§ Exercise prompt
Beginning at the first line of the data, print each line exactly, stopping after the line that contains "Task: Open the".

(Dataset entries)

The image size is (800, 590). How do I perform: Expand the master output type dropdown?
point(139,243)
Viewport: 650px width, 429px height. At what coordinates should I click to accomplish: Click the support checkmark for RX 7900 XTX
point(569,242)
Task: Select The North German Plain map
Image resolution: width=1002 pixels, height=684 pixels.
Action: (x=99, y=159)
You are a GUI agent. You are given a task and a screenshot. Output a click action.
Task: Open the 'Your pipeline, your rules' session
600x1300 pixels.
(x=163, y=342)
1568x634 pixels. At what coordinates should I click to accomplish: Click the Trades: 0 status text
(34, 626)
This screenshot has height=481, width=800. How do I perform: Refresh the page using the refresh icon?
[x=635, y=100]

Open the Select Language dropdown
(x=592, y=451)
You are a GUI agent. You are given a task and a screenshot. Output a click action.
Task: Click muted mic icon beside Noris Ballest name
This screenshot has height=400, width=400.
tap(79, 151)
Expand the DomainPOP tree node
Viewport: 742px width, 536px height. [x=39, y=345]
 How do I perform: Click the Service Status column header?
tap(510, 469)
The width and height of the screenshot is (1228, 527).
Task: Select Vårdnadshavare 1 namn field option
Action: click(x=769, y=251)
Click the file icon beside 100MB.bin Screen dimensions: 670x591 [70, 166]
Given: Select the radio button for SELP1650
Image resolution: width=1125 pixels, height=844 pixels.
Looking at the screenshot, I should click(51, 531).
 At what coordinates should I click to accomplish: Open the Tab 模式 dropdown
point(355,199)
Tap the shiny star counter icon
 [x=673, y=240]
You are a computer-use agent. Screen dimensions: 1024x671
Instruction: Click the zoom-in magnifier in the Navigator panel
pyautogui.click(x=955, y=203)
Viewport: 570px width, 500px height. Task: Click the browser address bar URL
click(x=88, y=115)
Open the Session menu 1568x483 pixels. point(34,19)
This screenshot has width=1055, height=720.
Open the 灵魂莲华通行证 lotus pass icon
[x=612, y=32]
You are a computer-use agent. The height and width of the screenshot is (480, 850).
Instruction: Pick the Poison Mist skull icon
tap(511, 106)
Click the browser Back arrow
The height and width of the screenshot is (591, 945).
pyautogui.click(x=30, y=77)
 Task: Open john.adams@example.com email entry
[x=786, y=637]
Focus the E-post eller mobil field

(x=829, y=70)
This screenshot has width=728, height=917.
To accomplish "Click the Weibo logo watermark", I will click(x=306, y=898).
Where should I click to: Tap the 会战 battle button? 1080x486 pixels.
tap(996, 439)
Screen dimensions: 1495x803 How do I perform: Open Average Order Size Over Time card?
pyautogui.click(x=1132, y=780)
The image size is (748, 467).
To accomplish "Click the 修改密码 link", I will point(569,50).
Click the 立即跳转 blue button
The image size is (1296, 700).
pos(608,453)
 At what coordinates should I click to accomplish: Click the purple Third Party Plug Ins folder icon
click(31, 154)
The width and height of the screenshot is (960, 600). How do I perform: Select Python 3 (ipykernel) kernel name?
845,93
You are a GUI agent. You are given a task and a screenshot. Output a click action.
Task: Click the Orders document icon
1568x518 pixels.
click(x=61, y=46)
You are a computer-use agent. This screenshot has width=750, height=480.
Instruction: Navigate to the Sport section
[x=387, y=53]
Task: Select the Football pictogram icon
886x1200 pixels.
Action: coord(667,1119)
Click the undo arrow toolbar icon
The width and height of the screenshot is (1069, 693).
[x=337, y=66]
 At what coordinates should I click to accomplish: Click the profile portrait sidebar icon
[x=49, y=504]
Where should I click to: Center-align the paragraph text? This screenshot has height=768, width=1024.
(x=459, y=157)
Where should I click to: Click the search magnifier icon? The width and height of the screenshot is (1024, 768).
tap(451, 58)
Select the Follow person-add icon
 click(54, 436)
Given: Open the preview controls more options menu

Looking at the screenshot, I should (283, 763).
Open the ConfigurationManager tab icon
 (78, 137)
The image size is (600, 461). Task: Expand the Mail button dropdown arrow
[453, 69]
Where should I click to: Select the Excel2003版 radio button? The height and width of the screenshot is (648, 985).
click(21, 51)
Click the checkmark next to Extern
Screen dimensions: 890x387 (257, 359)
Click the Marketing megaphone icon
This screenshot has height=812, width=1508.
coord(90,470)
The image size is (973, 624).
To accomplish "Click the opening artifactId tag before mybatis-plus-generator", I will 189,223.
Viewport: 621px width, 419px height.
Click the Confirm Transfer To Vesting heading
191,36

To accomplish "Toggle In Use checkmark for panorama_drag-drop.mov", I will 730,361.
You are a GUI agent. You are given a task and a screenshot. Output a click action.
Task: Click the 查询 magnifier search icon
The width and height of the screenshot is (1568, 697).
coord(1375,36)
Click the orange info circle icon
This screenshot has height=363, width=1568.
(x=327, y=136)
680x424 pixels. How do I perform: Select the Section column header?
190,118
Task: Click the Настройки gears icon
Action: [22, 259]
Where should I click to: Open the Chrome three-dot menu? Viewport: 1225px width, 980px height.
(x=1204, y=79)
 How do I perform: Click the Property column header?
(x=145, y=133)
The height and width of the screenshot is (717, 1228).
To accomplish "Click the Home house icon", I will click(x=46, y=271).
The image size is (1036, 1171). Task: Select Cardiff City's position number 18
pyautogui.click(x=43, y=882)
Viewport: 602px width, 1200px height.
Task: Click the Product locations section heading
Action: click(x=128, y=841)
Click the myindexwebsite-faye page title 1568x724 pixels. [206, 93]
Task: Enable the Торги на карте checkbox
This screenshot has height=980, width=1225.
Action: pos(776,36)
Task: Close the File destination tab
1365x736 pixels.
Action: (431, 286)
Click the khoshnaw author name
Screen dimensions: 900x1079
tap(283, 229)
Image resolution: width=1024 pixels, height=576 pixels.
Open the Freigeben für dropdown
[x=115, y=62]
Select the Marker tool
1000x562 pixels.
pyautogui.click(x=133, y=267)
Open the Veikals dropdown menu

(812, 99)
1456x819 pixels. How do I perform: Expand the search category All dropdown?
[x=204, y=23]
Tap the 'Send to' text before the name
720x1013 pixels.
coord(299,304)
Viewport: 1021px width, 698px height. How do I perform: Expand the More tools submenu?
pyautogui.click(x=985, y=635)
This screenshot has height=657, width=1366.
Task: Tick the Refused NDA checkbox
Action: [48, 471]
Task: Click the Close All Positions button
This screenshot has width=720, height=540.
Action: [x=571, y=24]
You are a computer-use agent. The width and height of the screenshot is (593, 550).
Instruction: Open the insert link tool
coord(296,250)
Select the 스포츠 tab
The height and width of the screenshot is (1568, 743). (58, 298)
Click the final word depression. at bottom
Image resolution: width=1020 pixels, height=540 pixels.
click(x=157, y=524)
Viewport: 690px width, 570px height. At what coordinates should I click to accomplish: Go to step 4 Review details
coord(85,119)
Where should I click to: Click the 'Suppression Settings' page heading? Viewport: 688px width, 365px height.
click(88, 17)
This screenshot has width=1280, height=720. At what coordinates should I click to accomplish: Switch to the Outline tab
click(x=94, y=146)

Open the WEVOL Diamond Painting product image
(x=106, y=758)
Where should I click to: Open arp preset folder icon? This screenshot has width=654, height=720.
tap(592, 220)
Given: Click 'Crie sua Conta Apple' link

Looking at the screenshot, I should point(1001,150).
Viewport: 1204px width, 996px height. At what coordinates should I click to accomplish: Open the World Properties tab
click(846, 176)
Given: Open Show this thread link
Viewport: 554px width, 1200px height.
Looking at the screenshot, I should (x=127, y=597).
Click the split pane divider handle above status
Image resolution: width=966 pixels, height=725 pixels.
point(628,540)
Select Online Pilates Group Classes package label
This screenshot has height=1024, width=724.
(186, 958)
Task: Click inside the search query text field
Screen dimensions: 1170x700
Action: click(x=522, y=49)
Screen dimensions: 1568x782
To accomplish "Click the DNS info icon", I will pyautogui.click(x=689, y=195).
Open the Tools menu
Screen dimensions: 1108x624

§ Answer space
The image size is (800, 590). How do I perform: Expand the master output type dropdown?
point(139,243)
Viewport: 650px width, 429px height. At what coordinates should I click to accomplish: Click the support checkmark for RX 7900 XTX
point(569,242)
Task: Select The North German Plain map
Image resolution: width=1002 pixels, height=684 pixels.
Action: (x=99, y=159)
You are a GUI agent. You are given a task and a screenshot. Output a click action.
Task: Open the 'Your pipeline, your rules' session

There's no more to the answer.